Publication bias analysis using Egger’s test revealed an intercept of −0.718 with standard error of 0.212 and p = 0.627, indicating no significant evidence of publication bias (Table 7).
The funnel plot demonstrated symmetric distribution around the pooled effect, supporting the absence of publication bias.

3.6. Sensitivity and Robustness Analysis

Leave-one-out analysis demonstrated robust results across all sensitivity analyses (Table 8).
When excluding Li et al., the pooled effect size was −1.039 with 95% confidence interval from −1.331 to −0.748, showing reduced magnitude but remaining significant [19]. Excluding Jiang et al. resulted in a pooled effect size of −1.421 with confidence interval from −1.732 to −1.110, showing increased magnitude while remaining significant [20]. Excluding Dossena et al. yielded a pooled effect size of −1.221 with confidence interval from −1.738 to −0.703, demonstrating minimal change while remaining significant [21]. Excluding Patrizz et al. produced a pooled effect size of −1.263 with confidence interval from −1.743 to −0.783, showing minimal change while remaining significant [22].
All sensitivity analyses maintained statistical significance with p < 0.001 and large effect sizes, confirming the robustness of findings across different combinations of included studies.

4. Discussion

This systematic review and meta-analysis provides preliminary evidence for bidirectional microbiome-CNS tumor interactions, with a large pooled effect size for Shannon diversity reduction (Cohen’s d = −1.237). While the findings should be interpreted with caution, they collectively support the concept of a gut–brain–tumor axis that integrates immune, metabolic, and inflammatory signaling pathways. Nevertheless, several methodological and clinical limitations constrain the confidence and translational applicability of these results.
It is important to emphasize that this analysis does not constitute a reprocessing-based meta-analysis of raw 16S rRNA data but rather a quantitative synthesis of published statistical outcomes.
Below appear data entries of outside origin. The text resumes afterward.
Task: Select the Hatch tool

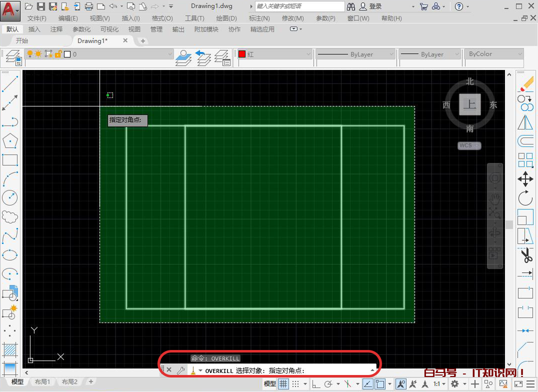Action: click(x=10, y=350)
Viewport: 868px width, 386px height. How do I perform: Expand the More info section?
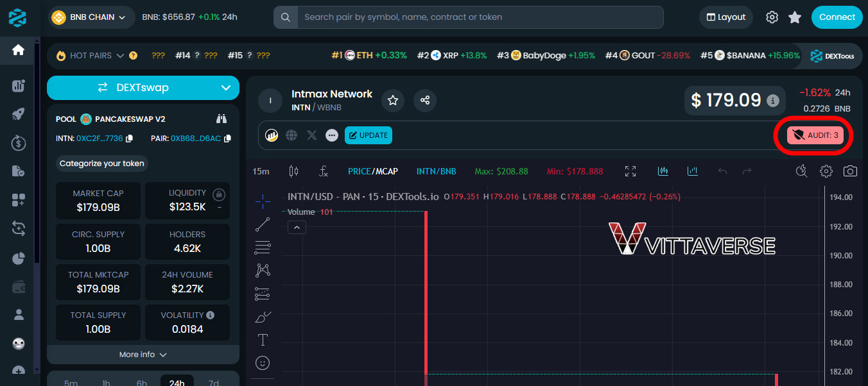coord(142,354)
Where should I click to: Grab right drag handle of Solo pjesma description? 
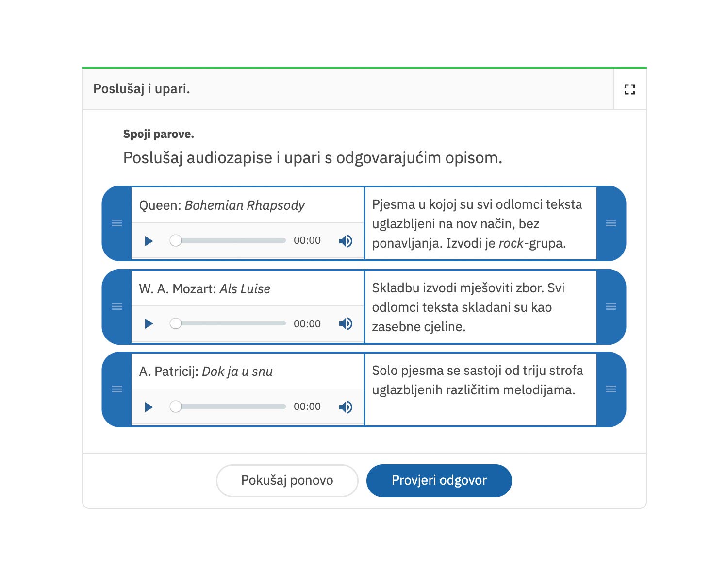tap(611, 389)
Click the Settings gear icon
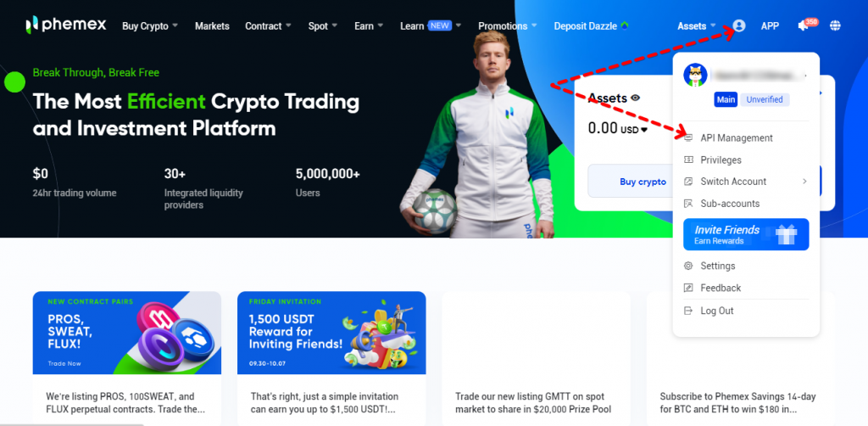Viewport: 868px width, 426px height. coord(688,266)
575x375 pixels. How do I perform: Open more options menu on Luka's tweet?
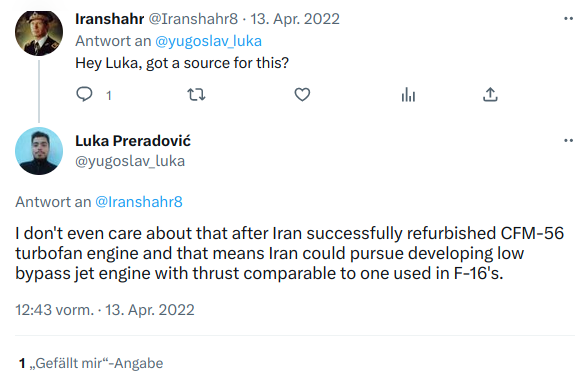point(569,140)
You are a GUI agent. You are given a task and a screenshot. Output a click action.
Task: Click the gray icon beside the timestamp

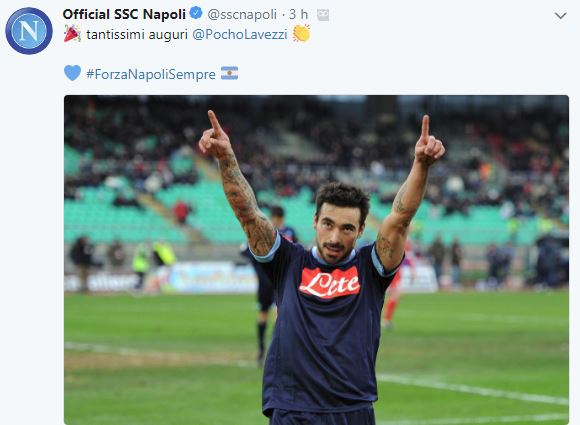pos(323,15)
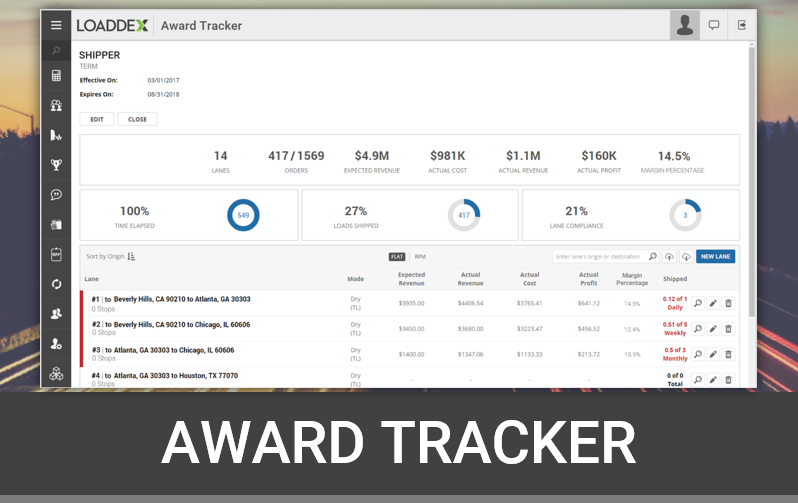Click the logout icon in header
The image size is (798, 503).
tap(742, 25)

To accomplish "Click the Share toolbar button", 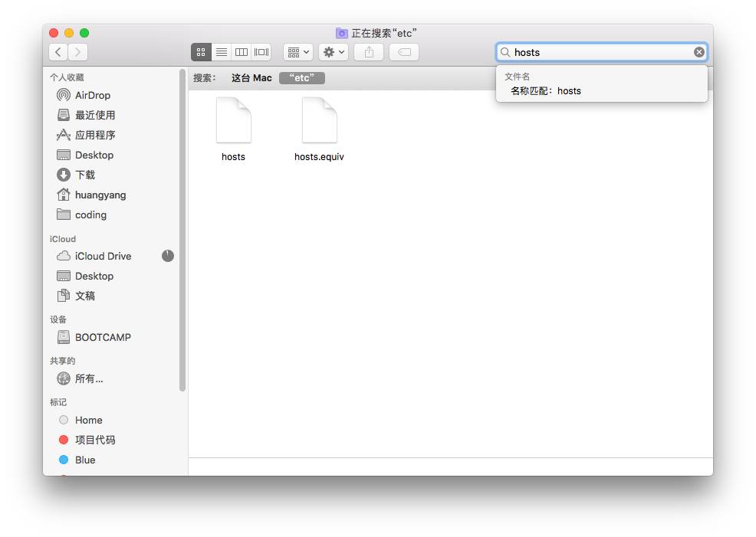I will click(x=369, y=52).
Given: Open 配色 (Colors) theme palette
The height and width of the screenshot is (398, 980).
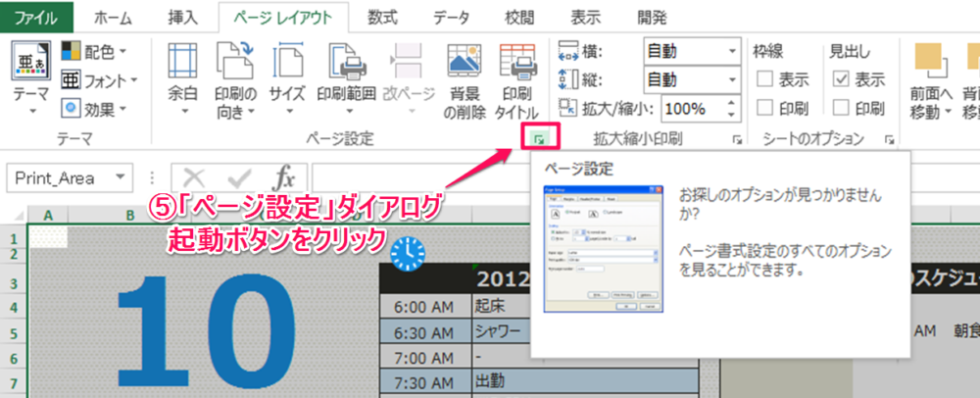Looking at the screenshot, I should (x=99, y=51).
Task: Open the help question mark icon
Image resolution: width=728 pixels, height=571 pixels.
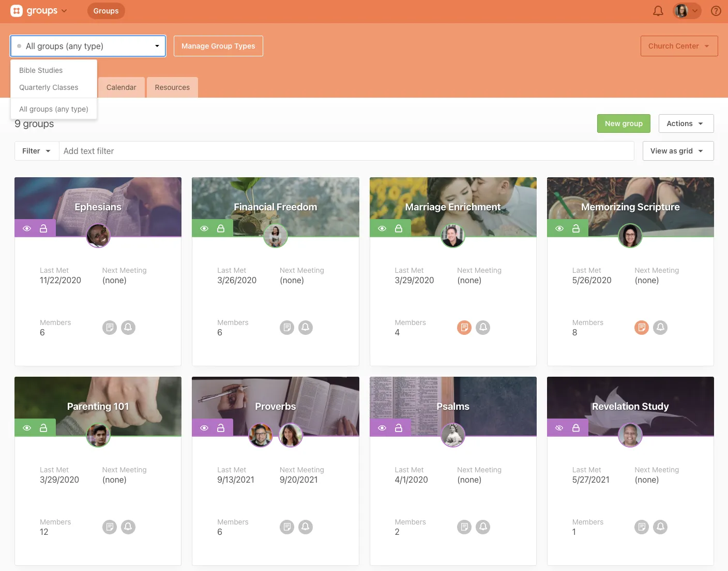Action: click(716, 11)
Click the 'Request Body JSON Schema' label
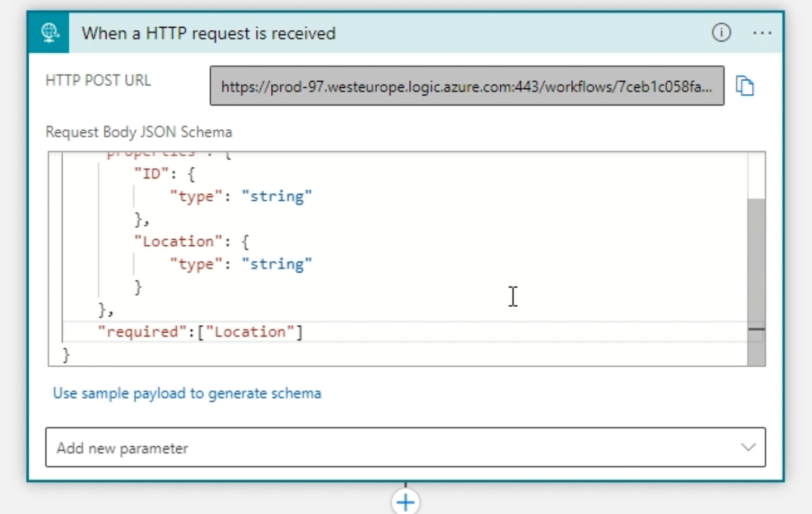The width and height of the screenshot is (812, 514). pos(138,132)
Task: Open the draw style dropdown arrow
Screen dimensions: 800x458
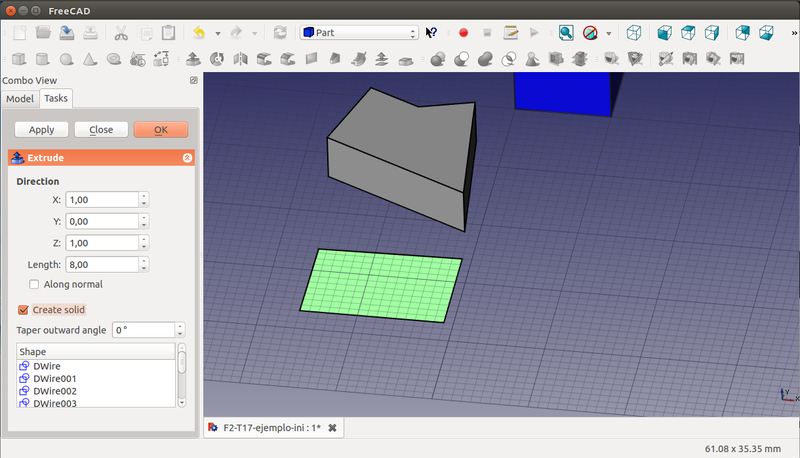Action: pos(608,34)
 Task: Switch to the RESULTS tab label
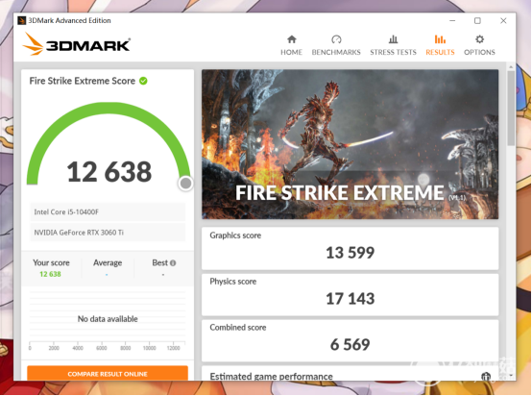pyautogui.click(x=440, y=52)
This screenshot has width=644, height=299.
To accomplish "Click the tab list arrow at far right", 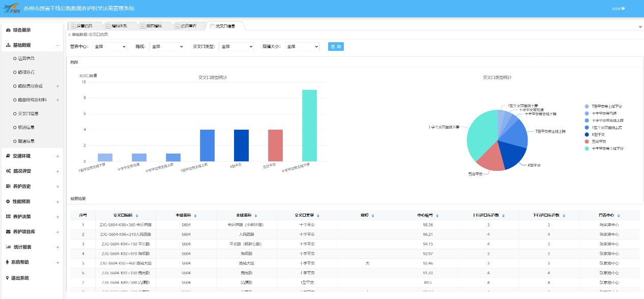I will 640,26.
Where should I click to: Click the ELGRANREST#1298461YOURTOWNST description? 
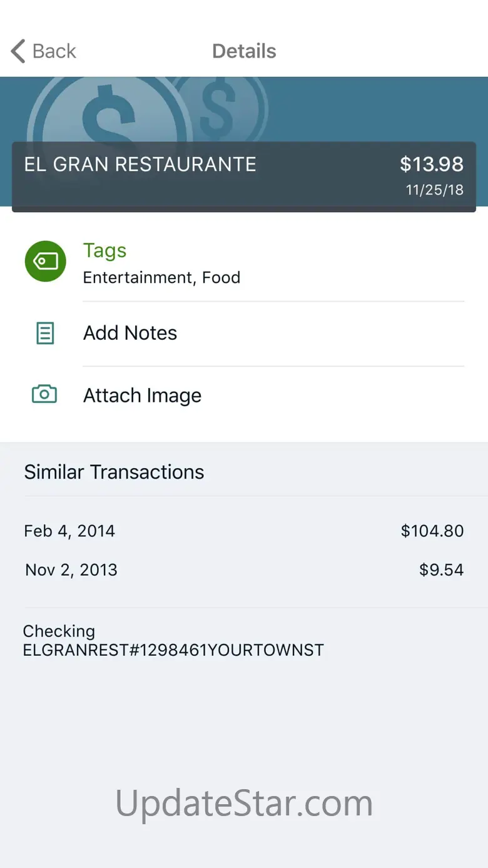(x=173, y=650)
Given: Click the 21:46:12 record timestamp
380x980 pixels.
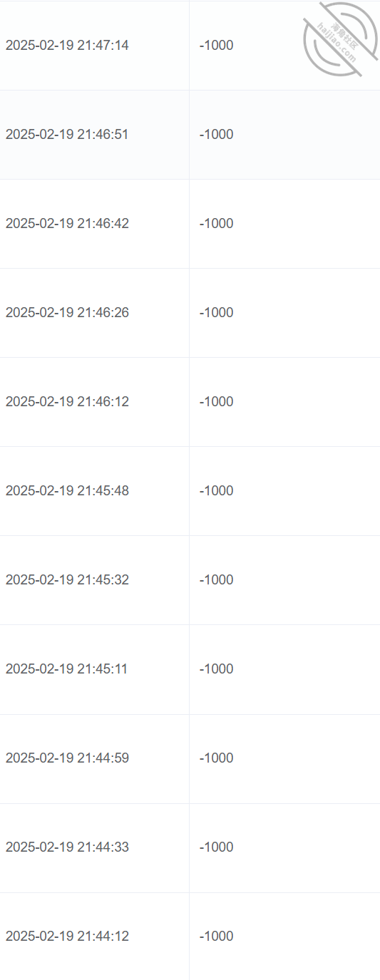Looking at the screenshot, I should tap(67, 402).

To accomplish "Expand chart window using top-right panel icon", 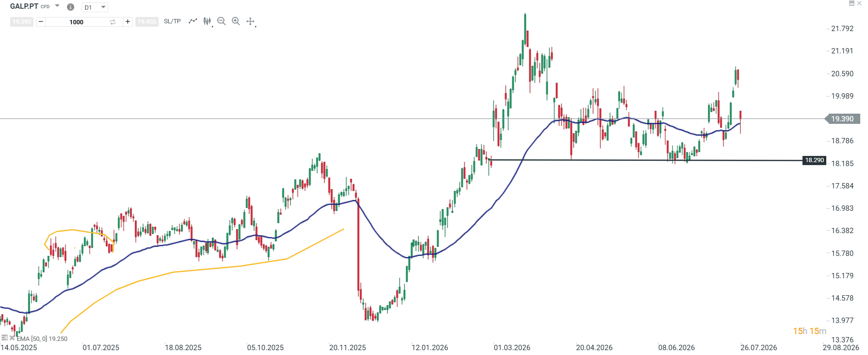I will click(x=852, y=3).
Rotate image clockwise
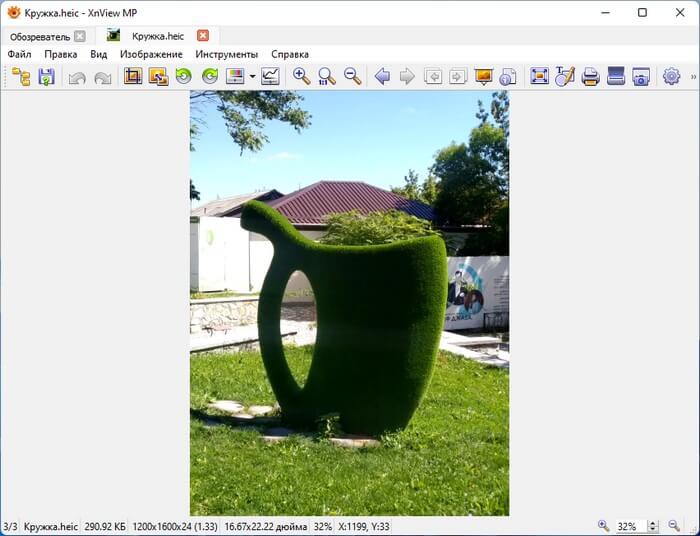 tap(210, 77)
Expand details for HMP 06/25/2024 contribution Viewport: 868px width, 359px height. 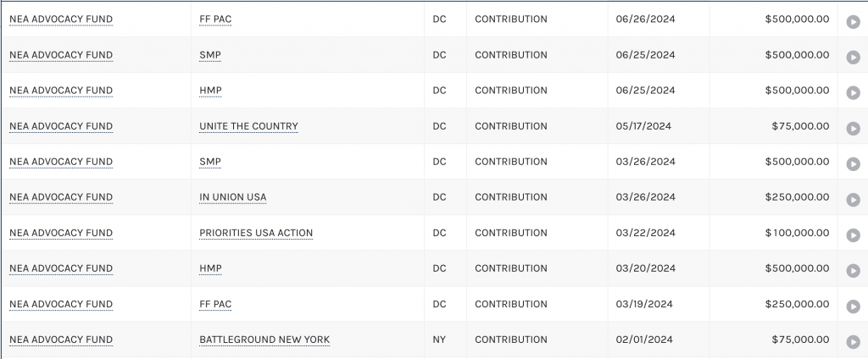[853, 92]
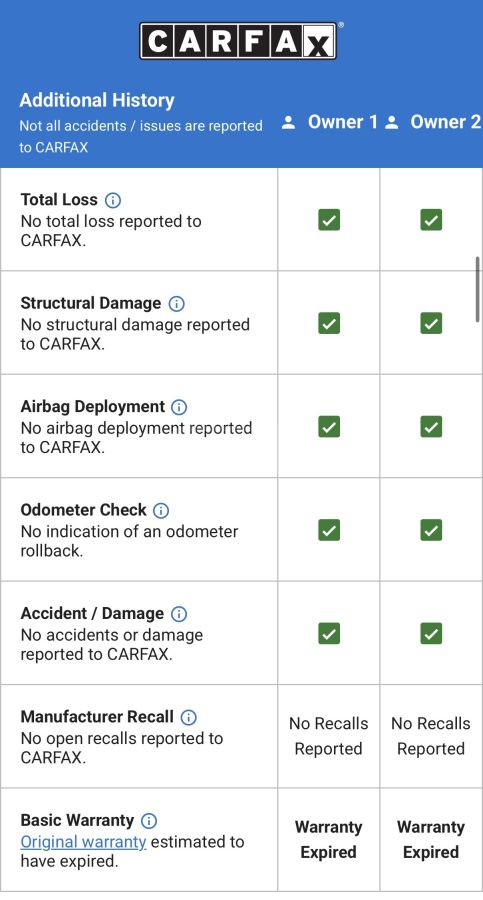This screenshot has width=483, height=900.
Task: Click Owner 2 Structural Damage checkmark
Action: point(431,323)
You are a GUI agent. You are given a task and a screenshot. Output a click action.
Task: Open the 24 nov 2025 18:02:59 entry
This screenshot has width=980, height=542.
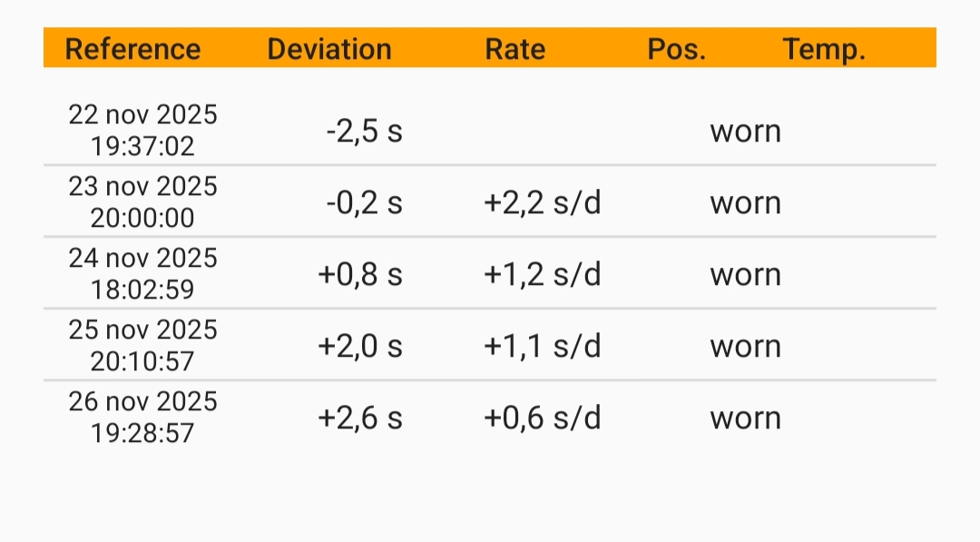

This “reported-data meta-analysis” approach has been widely used across biomedical and microbiome studies when raw data harmonization is not feasible, allowing estimation of pooled effects despite inter-study pipeline differences.
The analysis revealed consistent patterns of dysbiosis characterized by reduced diversity with large effect size indicating clinically meaningful disruption, increased pathogenic bacteria including Akkermansia muciniphila with 2.23-fold increase and Fusobacterium species with 2.04-fold increase, decreased beneficial bacteria including Bifidobacterium species with 47% reduction and Lachnospira species with 56% reduction, and fair diagnostic performance with pooled AUC of 0.786 suitable for screening applications. The observed microbiome alterations may result from tumor-induced systemic changes affecting gut physiology, or alternatively, pre-existing dysbiosis may influence CNS tumor development through immune modulation that penetrates the altered blood-brain barrier in tumor regions.
The mechanistic framework involves multiple pathways operating within the compromised CNS immune privilege environment characteristic of brain tumors. Tumor-associated inflammation and blood-brain barrier disruption create opportunities for peripheral immune signals, influenced by gut microbiota, to access the CNS compartment. This represents a departure from normal CNS immune privilege, where the blood-brain barrier and specialized immune surveillance limit peripheral immune system access.
The molecular mechanisms underlying microbiome-CNS tumor interactions involve three primary pathways. Immune system modulation occurs through several pathways. Gut microbiota influence systemic T-cell populations that can access brain tumor sites through compromised barriers. The identification of Bacteroides cellulosilyticus as predictive of anti-PD-1 response in humanized mouse models suggests specific bacterial species may enhance therapeutic efficacy through improved T-cell activation and CNS infiltration.
Metabolic pathway alterations involve short-chain fatty acid production by beneficial bacteria. SCFA depletion in brain tumor patients may reduce anti-inflammatory signals and impair M1 macrophage polarization in tumor microenvironments. Butyrate specifically demonstrates direct anti-tumor effects through histone deacetylase inhibition, suggesting therapeutic potential for SCFA supplementation.
Inflammatory response modifications demonstrate that commensal bacteria appear to provide protective effects against tumor development through inflammatory pathway modulation, with antibiotic-induced depletion leading to increased tumor growth.
Several evidence-based therapeutic strategies emerge from this analysis. Probiotic supplementation involves targeted administration of potentially beneficial bacteria such as Bifidobacterium and Lachnospira to restore microbial balance. Prebiotic interventions include dietary modifications promoting beneficial microbial growth. Metabolite supplementation encompasses direct administration of short-chain fatty acids and tryptophan. Combination therapies integrate microbiome interventions with conventional treatments, particularly immunotherapy. Personalized approaches utilize microbiome-based treatment selection algorithms.
This meta-analysis provides the first quantitative synthesis of microbiome-CNS tumor relationships, revealing a larger effect size than reported in individual studies. The pooled AUC of 0.786 represents better diagnostic performance than many traditional biomarkers, supporting clinical utility. The consistency of findings across different populations and methodologies strengthens confidence in the gut-brain-tumor axis concept.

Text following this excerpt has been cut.